**Required work:**
Copy the rows below word for word, beginning at the line that contains "Click the Create report sparkle document icon" and stopping after the line that contains "click(x=1061, y=411)".

**Data shown:**

※ ※ ※

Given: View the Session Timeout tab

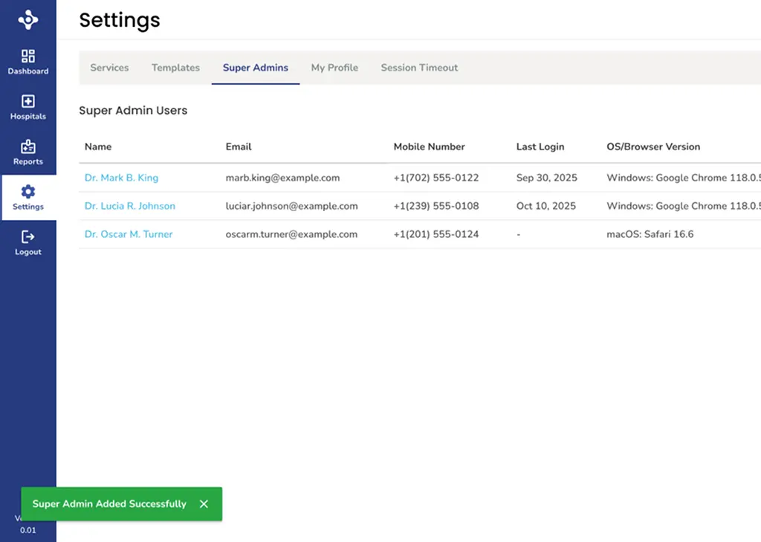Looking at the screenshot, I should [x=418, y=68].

※ ※ ※

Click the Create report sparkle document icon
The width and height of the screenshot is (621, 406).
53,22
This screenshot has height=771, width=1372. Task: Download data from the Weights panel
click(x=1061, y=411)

※ ※ ※

**Task response:**
Click the Create report sparkle document icon
The width and height of the screenshot is (621, 406).
53,22
This screenshot has height=771, width=1372. Task: Download data from the Weights panel
click(x=1061, y=411)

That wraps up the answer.